**Request**
Give as a numbered list the lines starting at the line containing "Click the Campaigns help question-mark icon" and ending at the line containing "will (1168, 329).", leaving out blank lines.

**Information provided**

◇ ◇ ◇

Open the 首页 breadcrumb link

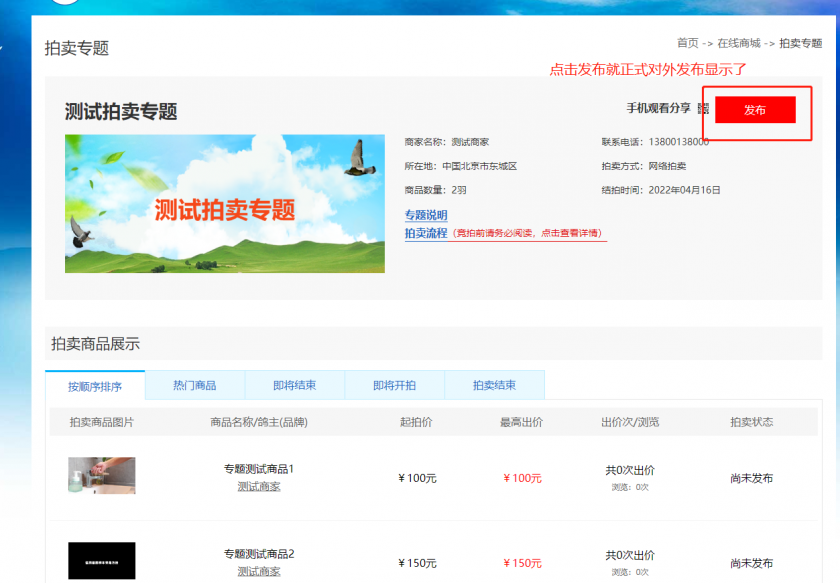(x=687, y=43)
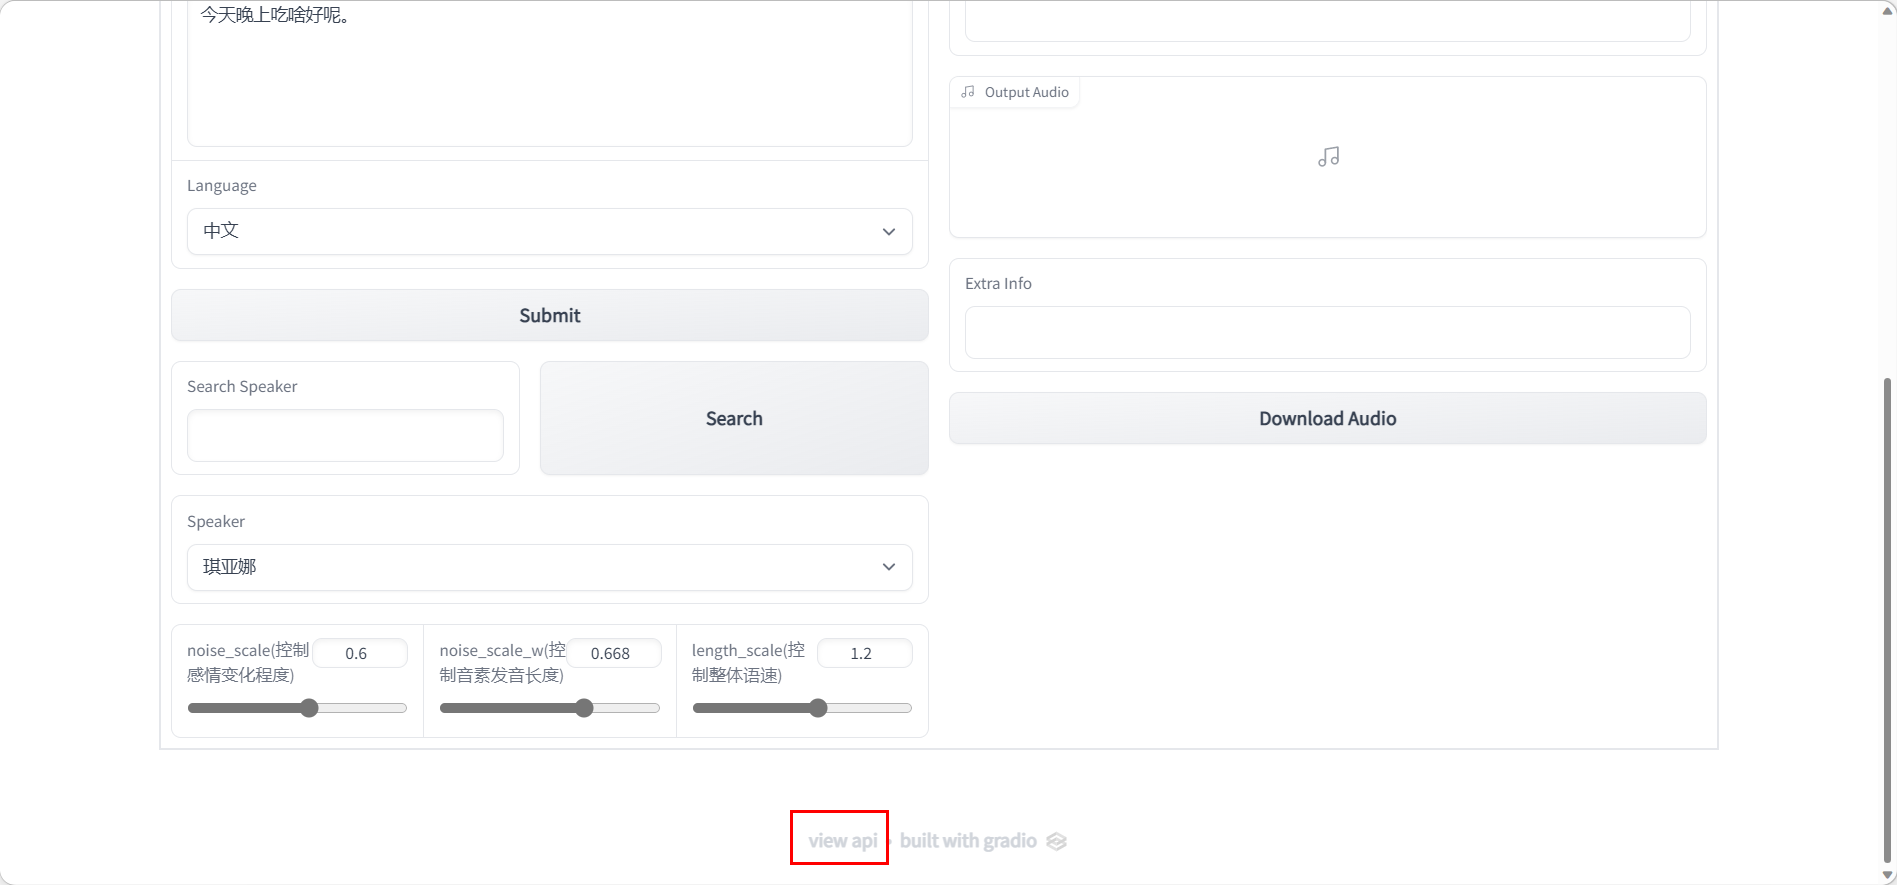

◇ ◇ ◇

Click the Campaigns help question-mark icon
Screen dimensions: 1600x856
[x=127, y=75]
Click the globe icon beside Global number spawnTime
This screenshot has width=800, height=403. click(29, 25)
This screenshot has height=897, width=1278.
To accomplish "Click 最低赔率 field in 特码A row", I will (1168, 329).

◇ ◇ ◇

**Right answer**
1. Click the Campaigns help question-mark icon
2. Screen dimensions: 1600x856
3. [x=127, y=75]
4. Click the globe icon beside Global number spawnTime
5. This screenshot has width=800, height=403. click(29, 25)
6. This screenshot has height=897, width=1278.
7. To accomplish "Click 最低赔率 field in 特码A row", I will (1168, 329).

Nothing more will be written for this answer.